A trio of cougars seen on Flume Beach in Roberts Creek on Jan. 2 were likely a family unit that were travelling up the Coast looking for an easy route into the woods, according to Sunshine Coast conservation officer Dean Miller.
“It’s not a call we normally get. Very rarely do you see cougars at all, whether they’re in a group of three or just an individual cougar,” Miller said. “This is obviously a case where we have a mother and two grown kits … you don’t see them together unless there is a family relation.”
The cougars travelled the beach during daylight hours, which is unusual, Miller said. He noted the animals prefer to move in the forest under cover of dark.
Miller suggested the cougars “may possibly be malnourished,” which may have driven them to choose the wide-open pathway the beach provided.
He thinks the trio were moving up the Coast looking for an easy access point into the mountains.
“Just before Christmas we received two sightings at the Port Mellon mill and then we received a few sightings in Langdale and then in Gibsons, then in Bonniebrook, then that one in Roberts Creek and then the last sighting was on Jan. 3 in Wilson Creek and we haven’t received a sighting of these three cougars since,” Miller said, adding no aggressive behaviour was ever reported.

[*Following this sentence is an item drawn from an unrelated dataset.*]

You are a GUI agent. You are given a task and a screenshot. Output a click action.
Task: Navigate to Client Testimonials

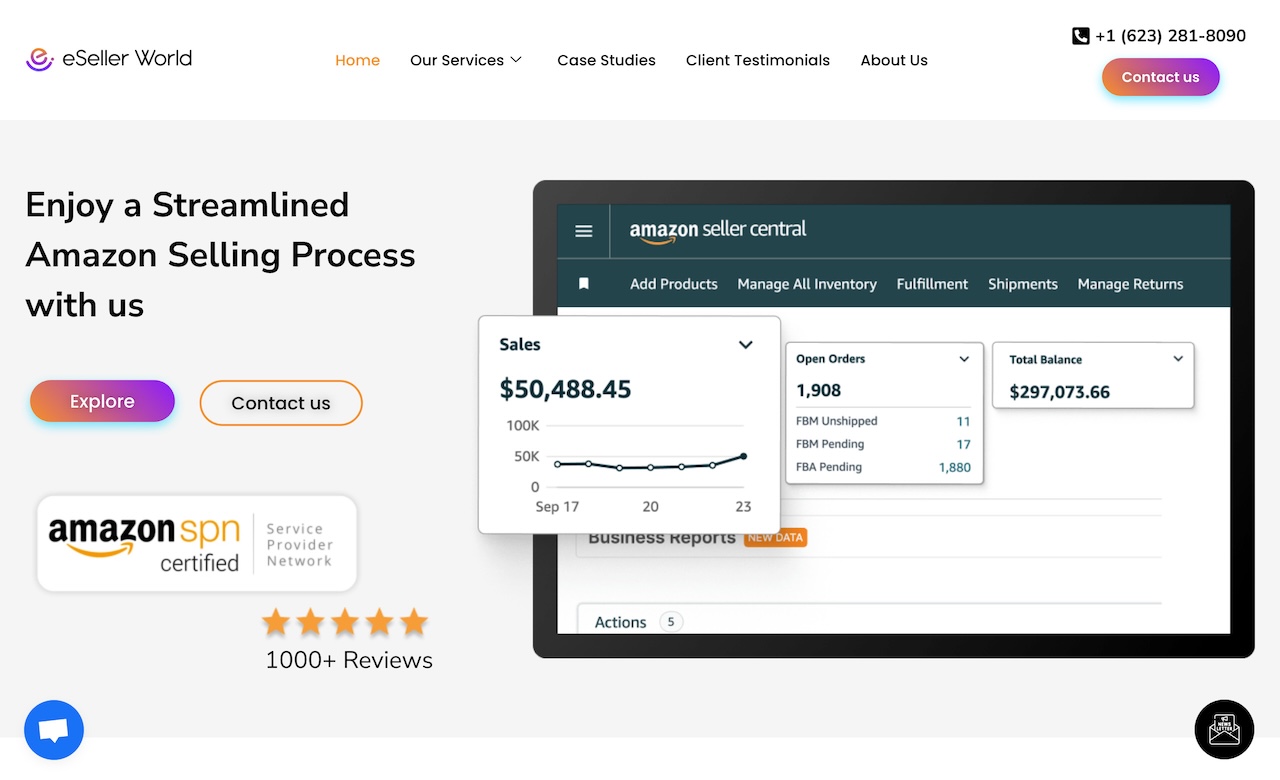(757, 60)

“However, they were seen during the day and they weren’t that shy of people.”
The conservation office was monitoring the situation and thinking about trying to trap the cougars when reports about the animals stopped coming in.
“The last sighting was Wilson Creek and you’ve got the Chapman Creek drainage there and all sorts of trails going up into the hillside. My hope is that they just went up that way,” Miller said. “Based on that geographic pattern I really thought we’d be forced to deal with them when they got to Sechelt, kind of a more urbanized area, but they never showed up there. So maybe the best thing happened and they just returned to more wild surroundings.”